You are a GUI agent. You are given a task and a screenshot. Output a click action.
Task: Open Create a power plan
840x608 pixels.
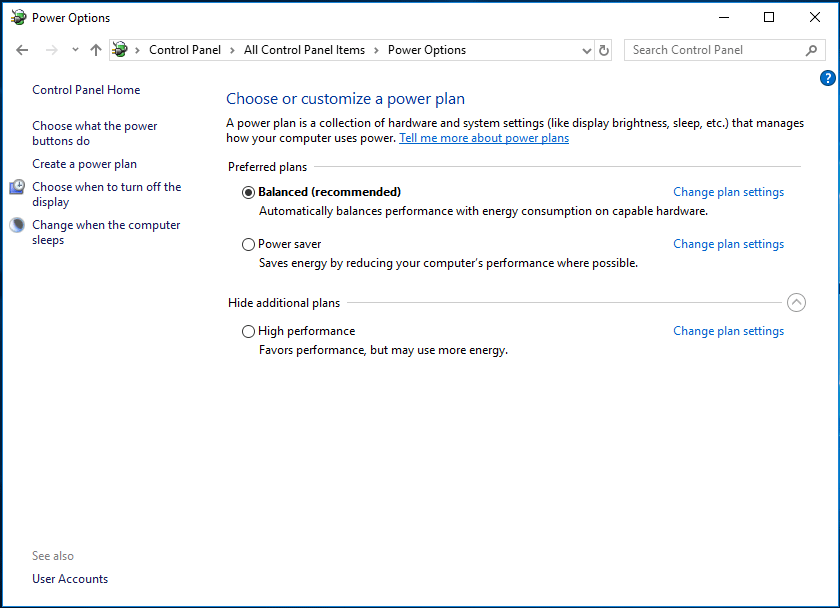pos(84,163)
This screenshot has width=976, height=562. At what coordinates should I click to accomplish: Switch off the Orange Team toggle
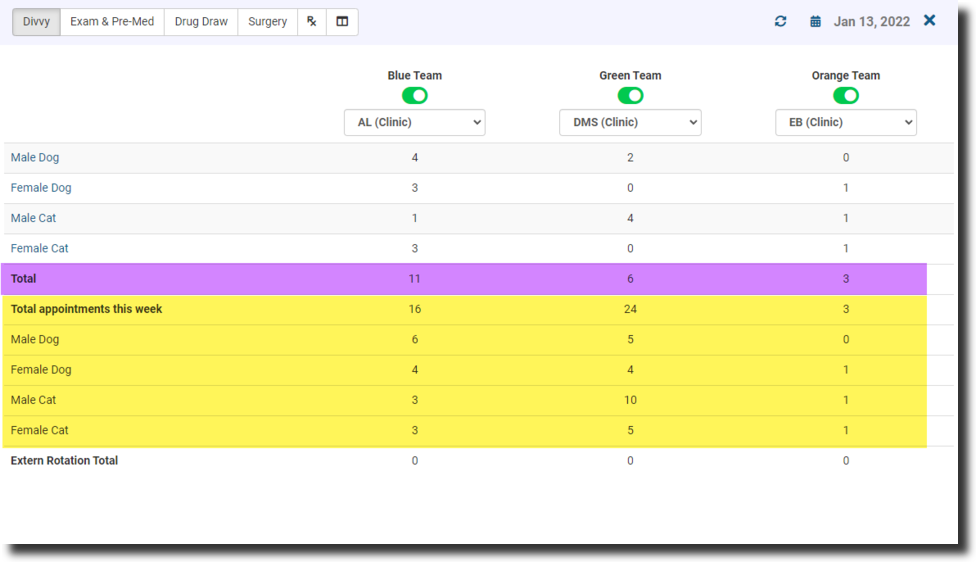point(846,96)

+ + + + +

Pictures are to be left out when the lines from the one containing "Task: Open Create a power plan" through the end of the records above are repeated exactly; no other line is wanted.

Task: Open Create a power plan
840x608 pixels.
pos(84,163)
This screenshot has width=976, height=562. At what coordinates should I click to accomplish: Switch off the Orange Team toggle
point(846,96)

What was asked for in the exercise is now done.